The race for mayor is being precipitated by the likely departure of eight-year incumbent Bret Schundler, who plans to run for governor.
Schundler, a Republican, may have a tough road to travel.
He's got support from multi-millionaire Steve Forbes and has been raising money vigorously, but a recent Qunnipiac College poll showed Schundler with little name-recognition around the state. Only 79 percent of respondents said they knew enough about the one-time bond trader to speak about him. Still, his main rival for the Republican slot, Senate president Donald T. DiFrancesco, got only 73 percent when those polled were asked the same question. And DiFrancesco may get more name recognition if Gov.
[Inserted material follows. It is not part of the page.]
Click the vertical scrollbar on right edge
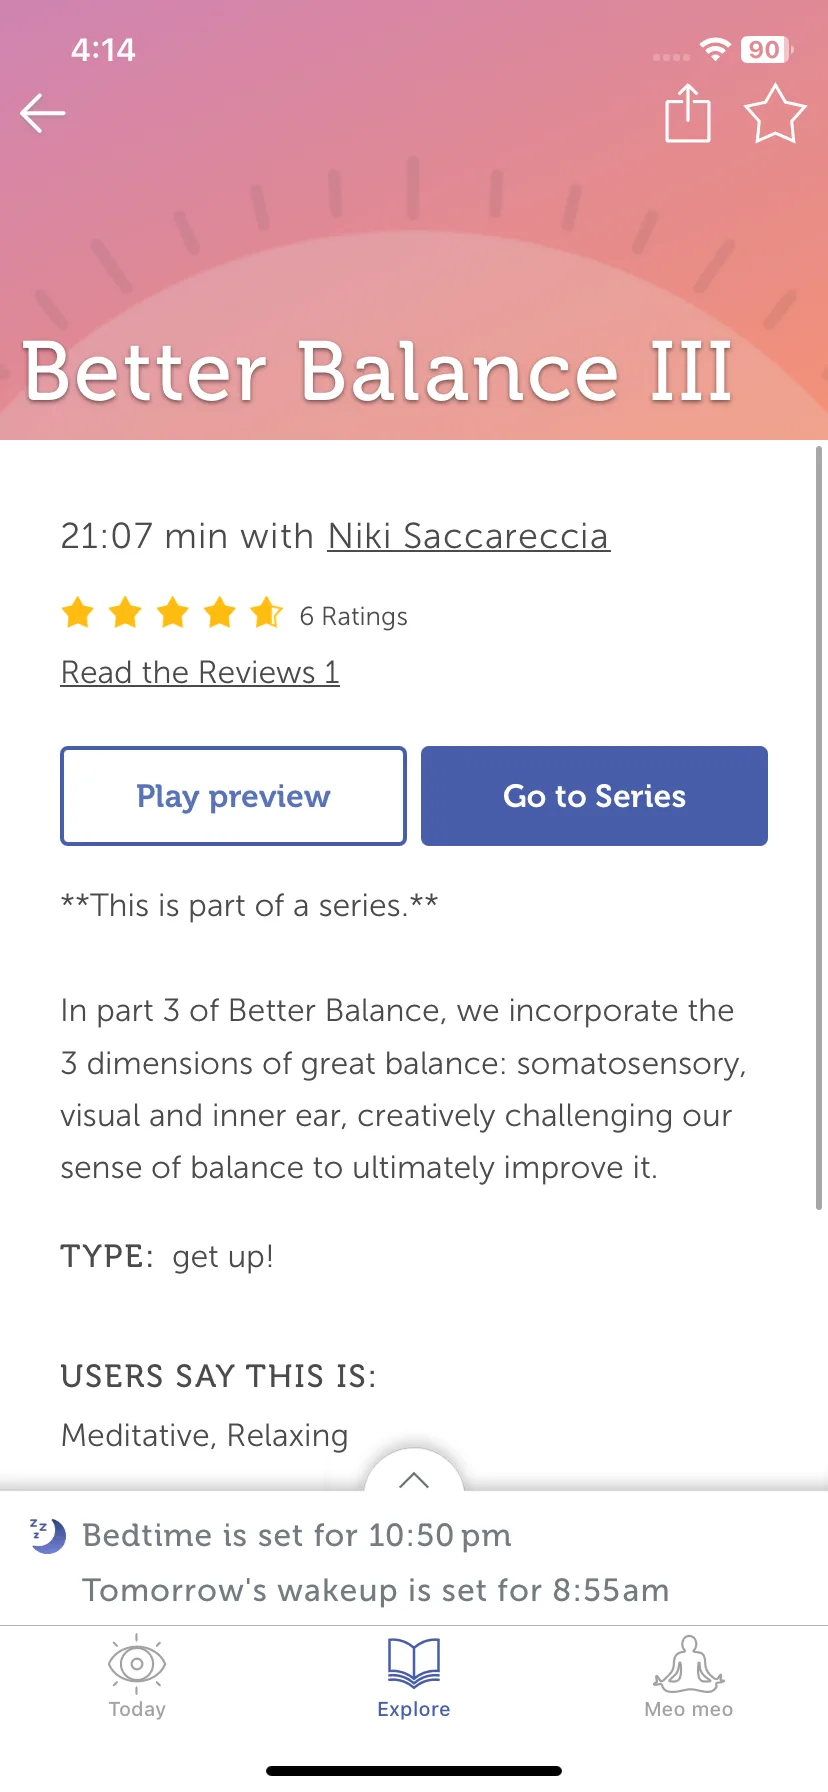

Christie Whitman moves to Washington, D.C. to work in the Bush administration and DiFrancesco takes over the remainder of her term. Meanwhile, failed senate candidate Bob Franks has been mentioned as a possible candidate, but has not decided on a run.
In Guttenberg, two council seats were up for grabs and went unopposed to incumbents Edward Huebsch and Carlos Garcia.
There were no municipal elections in North Bergen, Weehawken, and West New York.
County, state and federal
Hudson County Democrats came out in full force for presidential candidate Al Gore (who was ultimately unsuccessful) and Democratic U.S. Senate candidate Jon Corzine (successful) in 2000. Each candidate received more than 70 percent of the vote in Hudson County. The Hudson County Democratic Party made its endorsement for Corzine a year earlier, despite efforts by former Democratic Gov. Jim Florio to get the nod. Democrats running for the House of Representatives won easily: Rep. Steve Rothman (D-9th Dist.), Rep. Robert Menendez (D-13th Dist) and Rep. Donald Payne (D-10th Dist.). Menendez survived a challenge from Republican candidate Theresa DeLeon of Jersey City. DeLeon had won the Republican primary after beating out North Bergen's Hal Turner.